Both the Vermont and New Hampshire projects were among the most expensive, with each containing hundreds of millions of dollars of public benefits. By contrast, the Maine project was less costly to build, and contained very little public money — at least for Maine.

It turned out that CMP/Avangrid had agreed to a $50 million fund for low-income customers in Massachusetts. After the news was reported last July in the Portland Press Herald, Hobbins said he wouldn’t agree to any settlement that didn’t have the same amount of money for Maine’s poor.

“That was a turning point,” he said.

Meanwhile, other negotiations were in play.

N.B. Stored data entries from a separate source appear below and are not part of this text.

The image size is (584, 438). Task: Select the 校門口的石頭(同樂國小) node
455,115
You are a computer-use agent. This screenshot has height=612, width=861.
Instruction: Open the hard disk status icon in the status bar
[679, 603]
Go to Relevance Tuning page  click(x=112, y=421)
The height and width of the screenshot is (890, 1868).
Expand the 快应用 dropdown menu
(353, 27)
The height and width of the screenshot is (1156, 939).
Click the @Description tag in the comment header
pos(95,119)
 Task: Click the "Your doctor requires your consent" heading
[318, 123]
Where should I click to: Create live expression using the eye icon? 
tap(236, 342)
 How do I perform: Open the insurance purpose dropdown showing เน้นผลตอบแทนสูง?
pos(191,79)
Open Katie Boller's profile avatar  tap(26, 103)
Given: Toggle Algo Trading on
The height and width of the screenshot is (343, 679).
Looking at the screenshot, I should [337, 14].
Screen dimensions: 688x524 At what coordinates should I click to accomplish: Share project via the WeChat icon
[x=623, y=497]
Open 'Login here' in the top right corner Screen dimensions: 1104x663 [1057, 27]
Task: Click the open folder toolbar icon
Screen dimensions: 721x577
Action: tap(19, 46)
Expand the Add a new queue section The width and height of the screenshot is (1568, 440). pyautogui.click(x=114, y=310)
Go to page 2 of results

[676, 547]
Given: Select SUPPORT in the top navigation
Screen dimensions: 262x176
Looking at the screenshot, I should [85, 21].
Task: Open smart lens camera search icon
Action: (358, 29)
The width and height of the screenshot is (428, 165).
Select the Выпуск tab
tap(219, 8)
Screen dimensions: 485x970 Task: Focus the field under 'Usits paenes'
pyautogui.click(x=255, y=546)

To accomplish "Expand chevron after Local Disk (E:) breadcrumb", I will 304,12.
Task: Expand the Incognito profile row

CMP had hammered out a much-smaller benefits package with a coalition of recreational and tourism interests located where the line would cross the Kennebec River, but it failed to gain traction. And LePage, a strong advocate of Canadian hydro power, had entered into direct discussions with Hydro-Quebec, reportedly over a fund to benefit small manufacturers. He was unable to reach any agreement.

These deadends led Hobbins and Buxton to seek a new path forward. Two days after the Nov. 6, 2018, election of Mills, the Public Advocate and IECG lawyers met with executives from CMP and Avangrid. They wanted to know if Hydro-Quebec would be willing to negotiate for a public benefits package comparable to those in Vermont and New Hampshire.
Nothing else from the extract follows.